El restaurante favorito de Laura Escanes
Desde entonces, el restaurante ha evolucionado sin perder su identidad, incorporando nuevas generaciones que han sabido mantener el equilibrio entre tradición e innovación. El resultado es una propuesta gastronómica donde la técnica asiática se adapta al producto mediterráneo con naturalidad.
Uno de los aspectos más llamativos del Shanghai es su capacidad para ofrecer una experiencia completa. Su menú degustación, que ronda los 76 euros, permite recorrer algunos de sus platos más representativos, mostrando esa fusión entre culturas que define al restaurante. No se trata solo de comer, sino de entender cómo dos tradiciones culinarias aparentemente distintas pueden convivir en un mismo plato.

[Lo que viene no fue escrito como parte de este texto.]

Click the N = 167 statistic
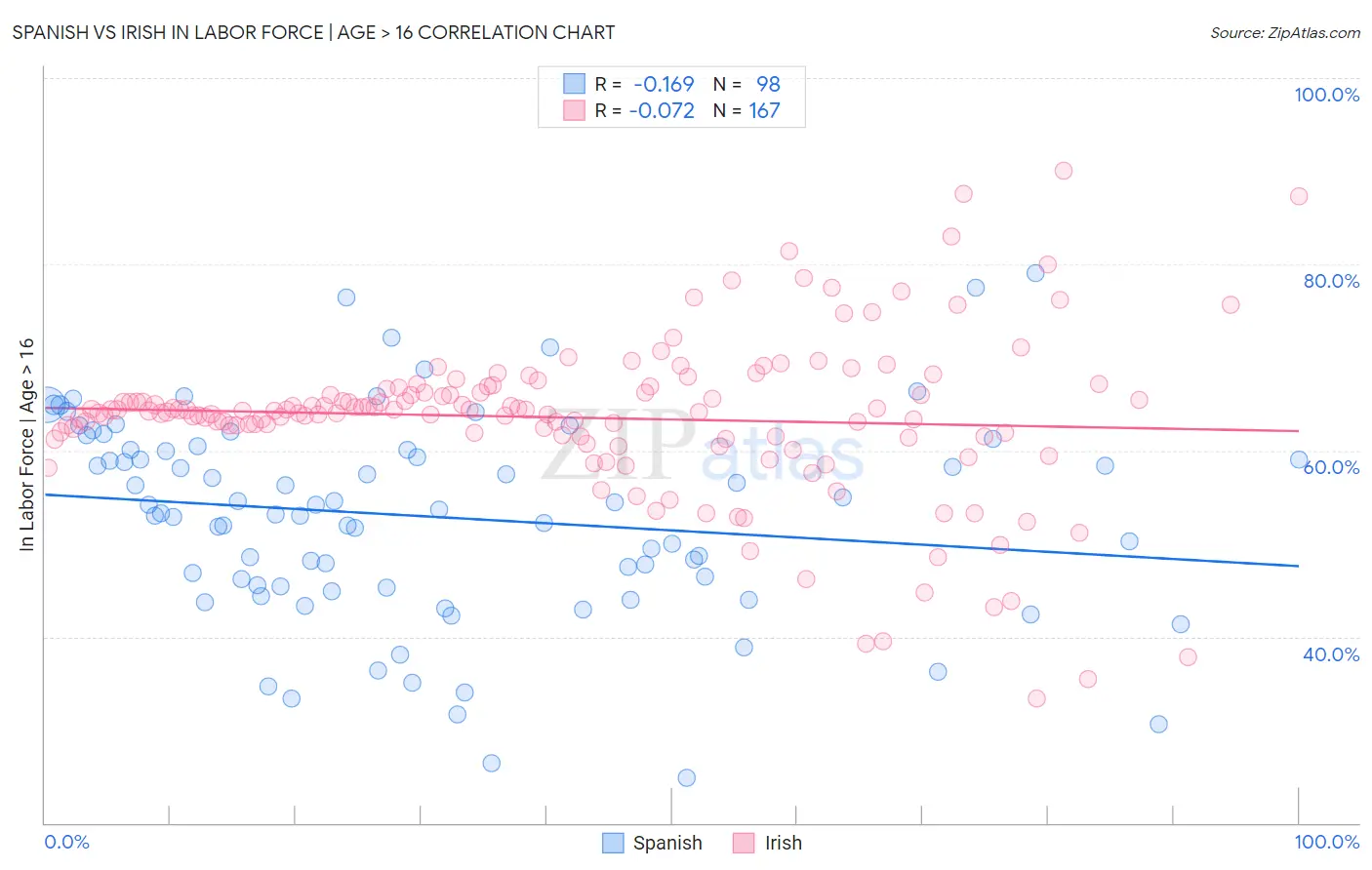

La carta es amplia y variada, con especial protagonismo para clásicos reinterpretados. Desde dim sum como jiaozu o siu mai, hasta sopas tradicionales como la agripicante o la de wanton. También destacan platos de arroz y fideos, como los chow mien o los fideos de arroz Mifen, que mantienen la esencia de la cocina china tradicional con un toque actual.
En los platos principales es donde se percibe mejor esa evolución. El pato, preparado en distintas versiones como el Pekín o el a la naranja, convive con carnes como la ternera con bambú o el cerdo agridulce. A esto se suman opciones de marisco y pescado, donde el producto adquiere un papel protagonista. Es una cocina que respeta las bases, pero que no renuncia a introducir matices y adaptaciones.

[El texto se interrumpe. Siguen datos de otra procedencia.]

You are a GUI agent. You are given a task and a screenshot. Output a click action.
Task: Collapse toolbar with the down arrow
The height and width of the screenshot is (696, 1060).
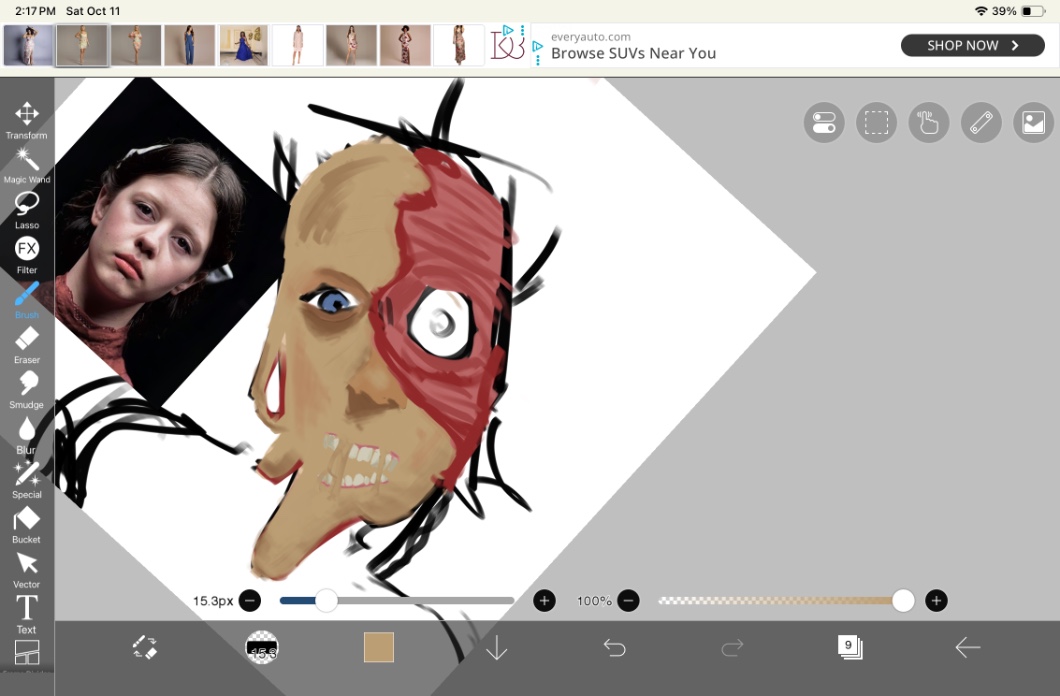pos(497,648)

El pato, preparado en distintas versiones como el Pekín o el a la naranja, convive con carnes como la ternera con bambú
Otro elemento clave es la sala. Con una carta de vinos que supera ampliamente las referencias habituales, el restaurante apuesta por una experiencia gastronómica cuidada en todos los detalles, donde el servicio y el entorno acompañan al plato. No es casualidad que, desde sus inicios, haya sido punto de encuentro de artistas, deportistas y amantes de la buena mesa.
El Restaurante Shanghai representa una forma de entender la restauración donde el tiempo, la tradición y la adaptación conviven. Un lugar donde figuras como Laura Escanes encuentran algo más que una comida: una experiencia que mezcla historia, técnica y producto en cada plato.